» **Work instruction**: Set down every entry again word for word, please, but skip the pictures.

[Pixel coordinate grounding data]
▼

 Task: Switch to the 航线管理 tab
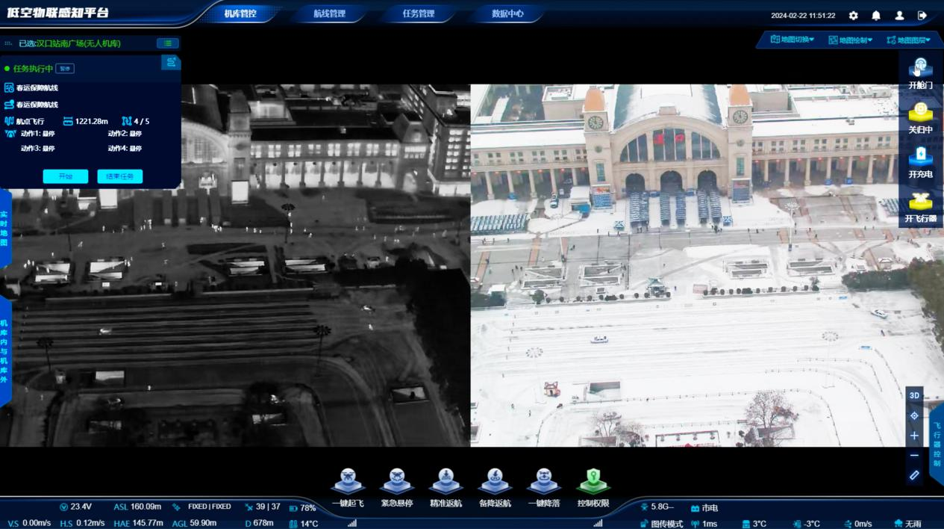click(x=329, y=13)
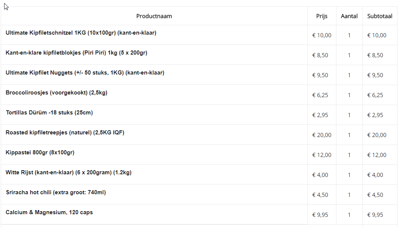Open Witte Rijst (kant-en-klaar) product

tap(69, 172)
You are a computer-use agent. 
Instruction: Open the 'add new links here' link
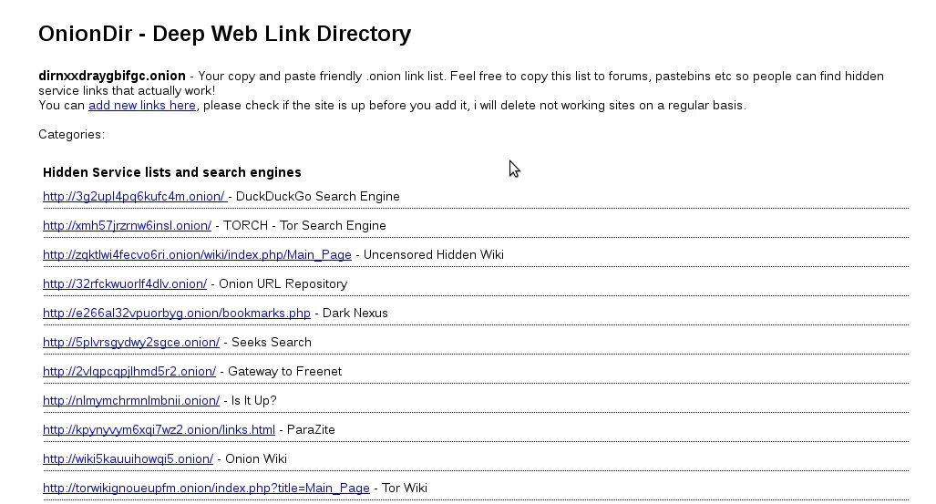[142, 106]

▲

» **Your response**:
 Task: Switch to the 航线管理 tab
click(x=329, y=13)
Open Witte Rijst (kant-en-klaar) product

tap(69, 172)
You are a computer-use agent. 
Instruction: Open the 'add new links here' link
[142, 106]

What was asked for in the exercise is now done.